Maximum size of image long side. Images exceeding this will be proportionally resized.

drop_score: float = 0.5 class-attribute instance-attribute

Filter recognition results by confidence score. Results below this are discarded.

enable_mkldnn: bool = False class-attribute instance-attribute

Whether to enable MKL-DNN acceleration (Intel CPU only).

gpu_mem: int = 8000 class-attribute instance-attribute

GPU memory size (in MB) to use for initialization.

language: str = 'en' class-attribute instance-attribute

Language to use for OCR.

max_text_length: int = 25 class-attribute instance-attribute

Maximum text length that the recognition algorithm can recognize.

rec: bool = True class-attribute instance-attribute

Enable text recognition when using the ocr() function.

rec_algorithm: Literal['CRNN', 'SRN', 'NRTR', 'SAR', 'SEED', 'SVTR', 'SVTR_LCNet', 'ViTSTR', 'ABINet', 'VisionLAN', 'SPIN', 'RobustScanner', 'RFL'] = 'CRNN' class-attribute instance-attribute

Recognition algorithm.

rec_image_shape: str = '3,32,320' class-attribute instance-attribute

Image shape for recognition algorithm in format 'channels,height,width'.

table: bool = True class-attribute instance-attribute

Whether to enable table recognition.

use_angle_cls: bool = True class-attribute instance-attribute

Whether to use text orientation classification model.

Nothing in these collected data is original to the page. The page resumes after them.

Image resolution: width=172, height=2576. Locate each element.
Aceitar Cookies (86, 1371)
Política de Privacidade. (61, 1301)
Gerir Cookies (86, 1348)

use_gpu: bool = False class-attribute instance-attribute

Whether to use GPU for inference. Requires installing the paddlepaddle-gpu package

use_space_char: bool = True class-attribute instance-attribute

Whether to recognize spaces.

use_zero_copy_run: bool = False class-attribute instance-attribute

Whether to enable zero_copy_run for inference optimization.